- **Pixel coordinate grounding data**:
== == ==
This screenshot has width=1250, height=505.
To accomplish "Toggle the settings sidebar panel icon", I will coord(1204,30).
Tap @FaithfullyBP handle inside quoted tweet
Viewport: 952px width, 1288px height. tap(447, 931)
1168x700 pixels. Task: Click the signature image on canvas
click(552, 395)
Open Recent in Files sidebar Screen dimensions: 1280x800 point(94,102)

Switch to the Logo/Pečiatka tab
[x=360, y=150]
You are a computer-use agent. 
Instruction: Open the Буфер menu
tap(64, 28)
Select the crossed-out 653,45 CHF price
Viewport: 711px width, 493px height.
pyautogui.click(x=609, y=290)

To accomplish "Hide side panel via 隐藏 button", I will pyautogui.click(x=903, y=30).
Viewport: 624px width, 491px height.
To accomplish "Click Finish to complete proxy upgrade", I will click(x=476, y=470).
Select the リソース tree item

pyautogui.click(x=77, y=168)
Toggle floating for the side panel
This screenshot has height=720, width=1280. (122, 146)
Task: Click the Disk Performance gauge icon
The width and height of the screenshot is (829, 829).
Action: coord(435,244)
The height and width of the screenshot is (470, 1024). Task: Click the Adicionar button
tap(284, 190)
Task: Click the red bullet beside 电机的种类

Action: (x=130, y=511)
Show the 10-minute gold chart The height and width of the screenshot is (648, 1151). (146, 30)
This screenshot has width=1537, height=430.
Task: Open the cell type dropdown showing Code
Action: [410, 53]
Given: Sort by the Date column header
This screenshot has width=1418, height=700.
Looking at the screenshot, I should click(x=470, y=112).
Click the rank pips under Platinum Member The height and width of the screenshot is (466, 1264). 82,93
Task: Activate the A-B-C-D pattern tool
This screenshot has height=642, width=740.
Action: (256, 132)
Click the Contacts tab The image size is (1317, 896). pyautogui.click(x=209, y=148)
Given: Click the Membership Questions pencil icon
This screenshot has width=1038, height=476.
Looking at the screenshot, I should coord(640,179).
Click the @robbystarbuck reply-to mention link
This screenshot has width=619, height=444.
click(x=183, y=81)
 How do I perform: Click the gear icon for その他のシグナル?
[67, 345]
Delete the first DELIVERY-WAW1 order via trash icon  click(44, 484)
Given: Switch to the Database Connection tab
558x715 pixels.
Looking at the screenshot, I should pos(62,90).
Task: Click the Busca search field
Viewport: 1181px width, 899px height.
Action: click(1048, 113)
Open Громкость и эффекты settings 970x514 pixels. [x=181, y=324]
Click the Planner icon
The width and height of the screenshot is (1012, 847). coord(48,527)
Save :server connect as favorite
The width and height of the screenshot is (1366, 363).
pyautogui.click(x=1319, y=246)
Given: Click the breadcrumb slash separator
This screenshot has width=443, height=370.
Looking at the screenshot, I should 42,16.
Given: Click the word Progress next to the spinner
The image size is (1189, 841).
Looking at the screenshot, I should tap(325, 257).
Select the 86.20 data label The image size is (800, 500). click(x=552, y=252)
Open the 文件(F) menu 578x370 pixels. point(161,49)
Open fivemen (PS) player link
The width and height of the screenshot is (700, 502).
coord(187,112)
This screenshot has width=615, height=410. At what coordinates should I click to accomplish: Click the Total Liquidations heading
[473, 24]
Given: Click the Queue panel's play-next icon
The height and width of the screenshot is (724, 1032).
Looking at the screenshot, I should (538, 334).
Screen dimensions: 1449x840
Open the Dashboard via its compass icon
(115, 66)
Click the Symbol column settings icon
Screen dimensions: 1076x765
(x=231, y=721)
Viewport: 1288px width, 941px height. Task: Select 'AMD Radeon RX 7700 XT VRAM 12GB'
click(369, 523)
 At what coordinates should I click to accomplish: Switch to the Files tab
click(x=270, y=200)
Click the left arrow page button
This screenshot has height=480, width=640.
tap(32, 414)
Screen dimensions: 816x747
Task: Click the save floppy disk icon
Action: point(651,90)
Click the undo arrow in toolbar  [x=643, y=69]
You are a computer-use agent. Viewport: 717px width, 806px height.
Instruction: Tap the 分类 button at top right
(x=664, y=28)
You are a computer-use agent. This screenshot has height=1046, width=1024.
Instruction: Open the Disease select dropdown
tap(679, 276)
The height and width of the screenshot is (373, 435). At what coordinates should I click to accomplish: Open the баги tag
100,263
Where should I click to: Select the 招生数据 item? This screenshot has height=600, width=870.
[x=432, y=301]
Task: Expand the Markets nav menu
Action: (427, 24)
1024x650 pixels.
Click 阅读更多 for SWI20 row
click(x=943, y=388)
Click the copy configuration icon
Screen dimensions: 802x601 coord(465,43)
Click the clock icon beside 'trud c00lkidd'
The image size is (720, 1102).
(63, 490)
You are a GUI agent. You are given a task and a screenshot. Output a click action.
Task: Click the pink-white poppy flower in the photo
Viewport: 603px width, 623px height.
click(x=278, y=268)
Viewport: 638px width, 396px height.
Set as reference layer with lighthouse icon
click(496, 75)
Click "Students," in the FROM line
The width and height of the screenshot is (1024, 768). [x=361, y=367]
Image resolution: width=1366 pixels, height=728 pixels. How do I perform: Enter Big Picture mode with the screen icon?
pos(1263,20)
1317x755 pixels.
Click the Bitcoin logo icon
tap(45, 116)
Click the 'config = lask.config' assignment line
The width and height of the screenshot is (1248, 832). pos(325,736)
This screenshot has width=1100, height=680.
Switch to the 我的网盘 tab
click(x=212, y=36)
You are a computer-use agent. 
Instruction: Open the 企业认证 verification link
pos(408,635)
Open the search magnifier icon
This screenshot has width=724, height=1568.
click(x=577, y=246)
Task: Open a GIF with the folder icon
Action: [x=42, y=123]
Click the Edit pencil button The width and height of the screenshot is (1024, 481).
== == ==
Starting from the line containing "1317x755 pixels." and ending with the final line of the data, reproduce each line exactly as it appears, including no other lines.

- **Task answer**:
1317x755 pixels.
Click the Bitcoin logo icon
tap(45, 116)
Click the 'config = lask.config' assignment line
The width and height of the screenshot is (1248, 832). pos(325,736)
This screenshot has width=1100, height=680.
Switch to the 我的网盘 tab
click(x=212, y=36)
You are a computer-use agent. 
Instruction: Open the 企业认证 verification link
pos(408,635)
Open the search magnifier icon
This screenshot has width=724, height=1568.
click(x=577, y=246)
Task: Open a GIF with the folder icon
Action: [x=42, y=123]
Click the Edit pencil button The width and height of the screenshot is (1024, 481).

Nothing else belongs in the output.